Probablemente todas las personas hayamos experimentado al menos alguna vez en la vida el sentimiento de soledad. Puede llegar a ser un sentimiento desgarrador, de desolación. No es un sentimiento liberador sino que nos aprisiona. Sentimos que no tenemos a quién recurrir, nos sentimos abandonados, extraños, huérfanos.
La falta de un grupo de referencia es en parte el responsable de esta situación. Pero independientemente del contexto social, el sentimiento de soledad surge de nosotros mismos y quizás no se lo pueda revocar así nomás. Hay que trabajar sobre él para no caer en la tristeza y no enfermarnos.

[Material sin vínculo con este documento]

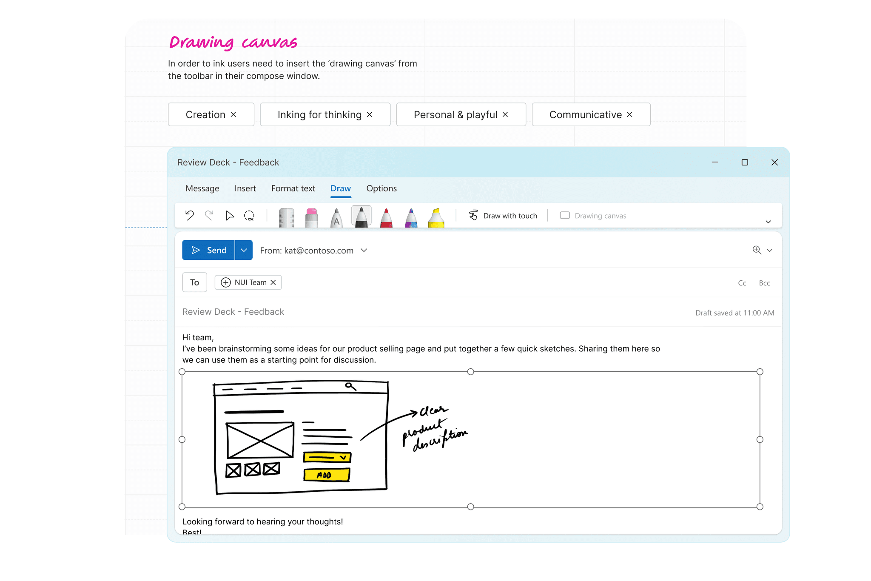Click the Undo arrow icon
871x581 pixels.
(x=190, y=215)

Las personas somos por naturaleza seres sociales, pero a algunos se los ha educado en la independencia, la autosuficiencia o sentimiento de autonomía impuesta que no les permite conectar con las personas. La autonomía, la autosuficiencia y la independencia deben ser un logro personal, una síntesis entre nuestra capacidad para disfrutar de momentos de intimidad y momentos en que deseamos compartir nuestro tiempo con los otros. Si la soledad es una obligación, eso generará en nosotros una incapacidad para establecer relaciones gratificantes y de valor.

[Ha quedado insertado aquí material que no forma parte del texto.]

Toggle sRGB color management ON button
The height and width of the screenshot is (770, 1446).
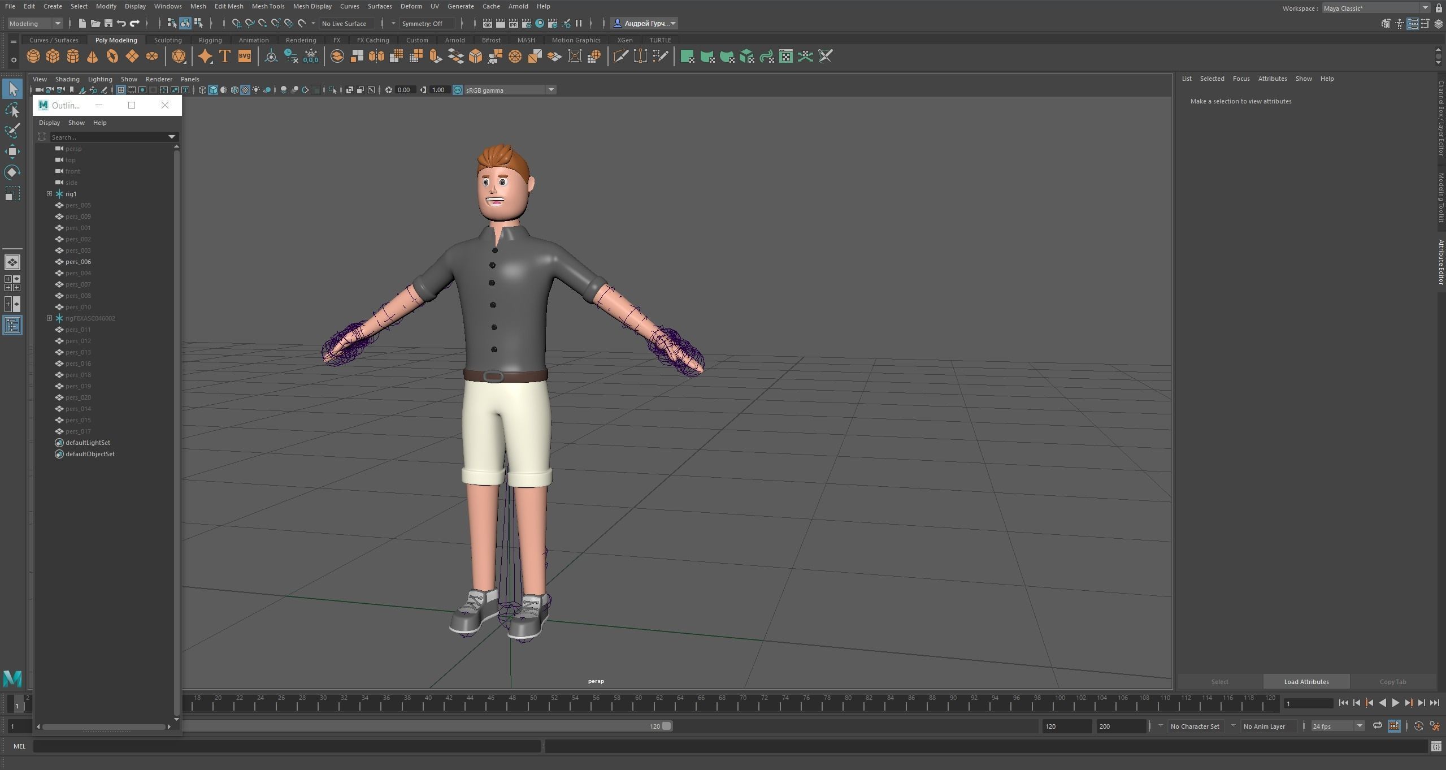tap(458, 90)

Paradójicamente a otros se los educa en la dependencia y la falta de autonomía. Se los incapacita para ser libres. Y el resultado puede llegar a ser el mismo. «La desolación sobreviene cada vez que nos quedamos solas. Una gran ansiedad nos inunda, sopesada por la esperanza de que llegue alguien que nos salve de nosotras mismas. … El trato que ideológicamente se da a la soledad y la construcción de género anulan la experiencia positiva de la soledad como parte de la experiencia humana de las mujeres.»
La socialización es un proceso que va evolucionando por etapas en un continuo desde que nacemos. Por ese motivo la manera en la que establecemos las primera relaciones son fundamentales. No hay que presionar ni tener una actitud laissez faire respecto de nuestros hijos. Hay que acompañarlos en su proceso de socialización respetando sus tiempos e impulsándolos a confiar en los otros y a saber poner distancia cuando eso es lo que corresponde.
En nuestras sociedades estresadas e individualistas mantener vínculos estables y satisfactorios es difícil pero no imposible. Las familias son cada vez más pequeñas, existe mayor movilidad laboral, y las poblaciones son cada vez más grandes. En un contexto de estas características es fácil sentirse anónima y angustiada.
Pero también existe una soledad deseada. Lo que es imprescindible es que también sepamos disponer de tiempo para nosotras. Esa capacidad de centrarnos en una tarea, dedicarnos tiempo a nosotras mismas, relajarnos, salir a caminar o viajar solas debe suponer un disfrute para nosotras. Pero esto no puede darse por obligación. En esta soledad deseada es cuando podemos permitirnos reflexionar, dudar, replantearnos cosas, impulsar nuestra creatividad para enfrentarnos al mundo con solvencia, sin miedo, sin un sentimiento de incompetencia o de estar fuera de lugar.
Pero a eso se llega, si se llega, si percibimos que tenemos vínculos de calidad con otras personas también, que contamos con ellas, ya sean amigos, familiares o colegas o que formamos parte de un grupo cohesionado con intereses comunes con quienes podemos compartir nuestros sentimientos y nuestras opiniones y que sean escuchados.
La situación ideal y a la que debemos tender a establecer vínculos de apego sanos hacia los demás y hacia nosotras mismas: «significa tomarnos en serio, otorgarnos espacios y tiempos para estar con nosotras mismas, pensar, gozar y sentir sin la necesidad de compartir, corroborar y compararnos con otras personas. Significa aprender a vivir con autonomía: intelectual, emocional, simbólica y material.»
Para ser autónomas necesitamos desarrollar un pensamiento crítico no dogmático que es imprescindible para establecer relaciones de cooperación e intercambio con los otros sin esperar su aprobación.